Texas residents will do well to know some basic things about a last will and testament so that they can make a decision regarding whether to have one. Numerous complications can arise if a person dies without a will. In that respect, wills are generally considered to be a primary component of basic estate planning procedure.
The drastic results that can occur without a will have mostly to do with the application of the intestate laws that say what happens when there is no will. These laws may direct the assets away from persons who the decedent may have preferred to receive certain gifts. All of that discretion is lost by not having a will. There are also additional costs involved in processing an estate where a will is lacking.
Further, where there are minors who may qualify as beneficiaries, the lack of a will may make it necessary to appoint a guardian to control the distribution of the funds.
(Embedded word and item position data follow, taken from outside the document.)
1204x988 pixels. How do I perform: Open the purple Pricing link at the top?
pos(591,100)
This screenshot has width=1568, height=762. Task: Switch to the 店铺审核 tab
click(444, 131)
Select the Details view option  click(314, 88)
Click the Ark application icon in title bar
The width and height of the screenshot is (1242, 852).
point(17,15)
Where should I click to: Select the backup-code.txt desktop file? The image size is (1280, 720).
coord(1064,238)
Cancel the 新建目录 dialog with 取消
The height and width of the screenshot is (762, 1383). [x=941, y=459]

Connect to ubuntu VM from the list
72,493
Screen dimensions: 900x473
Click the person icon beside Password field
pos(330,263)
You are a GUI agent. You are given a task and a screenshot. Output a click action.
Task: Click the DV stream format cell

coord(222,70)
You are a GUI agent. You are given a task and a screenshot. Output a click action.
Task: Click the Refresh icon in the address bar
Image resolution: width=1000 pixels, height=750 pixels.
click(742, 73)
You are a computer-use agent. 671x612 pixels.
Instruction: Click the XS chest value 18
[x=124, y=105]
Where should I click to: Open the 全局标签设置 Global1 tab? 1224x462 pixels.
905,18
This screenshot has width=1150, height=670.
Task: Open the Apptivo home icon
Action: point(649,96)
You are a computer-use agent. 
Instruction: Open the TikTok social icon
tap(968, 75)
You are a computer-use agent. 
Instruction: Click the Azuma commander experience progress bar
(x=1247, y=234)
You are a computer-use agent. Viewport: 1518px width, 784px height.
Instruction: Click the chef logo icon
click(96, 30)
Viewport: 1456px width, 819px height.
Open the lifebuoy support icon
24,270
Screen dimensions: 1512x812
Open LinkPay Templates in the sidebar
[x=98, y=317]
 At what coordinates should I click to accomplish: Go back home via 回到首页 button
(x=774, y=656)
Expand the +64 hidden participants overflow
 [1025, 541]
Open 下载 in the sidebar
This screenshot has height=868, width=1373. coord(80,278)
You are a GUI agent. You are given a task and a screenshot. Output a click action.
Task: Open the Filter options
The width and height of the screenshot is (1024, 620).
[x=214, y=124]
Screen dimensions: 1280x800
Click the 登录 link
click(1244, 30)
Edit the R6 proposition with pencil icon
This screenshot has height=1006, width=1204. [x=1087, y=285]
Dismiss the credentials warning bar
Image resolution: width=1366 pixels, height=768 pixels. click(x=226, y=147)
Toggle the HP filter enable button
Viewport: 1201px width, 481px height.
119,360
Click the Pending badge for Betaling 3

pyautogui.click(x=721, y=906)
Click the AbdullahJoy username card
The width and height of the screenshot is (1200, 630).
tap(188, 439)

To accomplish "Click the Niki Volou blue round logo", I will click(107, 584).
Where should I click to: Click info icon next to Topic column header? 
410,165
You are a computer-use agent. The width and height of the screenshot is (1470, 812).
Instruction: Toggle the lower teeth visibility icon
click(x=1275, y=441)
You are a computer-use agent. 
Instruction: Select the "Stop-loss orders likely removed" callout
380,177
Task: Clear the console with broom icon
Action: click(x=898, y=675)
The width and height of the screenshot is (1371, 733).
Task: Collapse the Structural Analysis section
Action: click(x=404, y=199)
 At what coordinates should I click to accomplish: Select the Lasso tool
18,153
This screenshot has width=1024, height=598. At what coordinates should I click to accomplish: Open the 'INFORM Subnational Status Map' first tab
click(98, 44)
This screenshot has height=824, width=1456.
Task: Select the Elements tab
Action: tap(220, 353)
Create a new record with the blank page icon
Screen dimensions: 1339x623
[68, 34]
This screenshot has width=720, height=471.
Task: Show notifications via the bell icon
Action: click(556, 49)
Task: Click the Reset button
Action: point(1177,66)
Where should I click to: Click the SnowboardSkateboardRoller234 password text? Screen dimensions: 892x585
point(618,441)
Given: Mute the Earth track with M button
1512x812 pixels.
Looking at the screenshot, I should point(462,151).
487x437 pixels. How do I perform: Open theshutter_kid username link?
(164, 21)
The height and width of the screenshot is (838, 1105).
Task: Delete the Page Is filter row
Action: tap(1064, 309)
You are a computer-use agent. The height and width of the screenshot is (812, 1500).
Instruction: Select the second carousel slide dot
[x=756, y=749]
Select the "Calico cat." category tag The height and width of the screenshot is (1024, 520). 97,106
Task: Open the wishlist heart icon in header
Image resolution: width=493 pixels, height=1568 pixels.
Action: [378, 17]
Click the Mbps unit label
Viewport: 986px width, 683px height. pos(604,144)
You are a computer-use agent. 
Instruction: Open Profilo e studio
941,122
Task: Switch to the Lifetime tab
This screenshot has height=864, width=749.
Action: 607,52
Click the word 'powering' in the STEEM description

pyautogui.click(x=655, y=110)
In those circumstances, it may be necessary to get court approval to make certain larger distributions. These court appearances are expensive, and the costs will be taken out of the estate funds for payment. Wills are creatures of statutory and common law precedent, meaning that there are rules that dictate their legality.
For example, we all know that wills must be witnessed in Texas and all states by two or three individuals, depending on the particular state law. This characteristic makes it highly preferable to have an experienced attorney draw up the instrument for the testator. That will give assurances that the will is not going to be thrown out for some violation that was missed by a layman acting in good faith but without the knowledge of an experienced professional.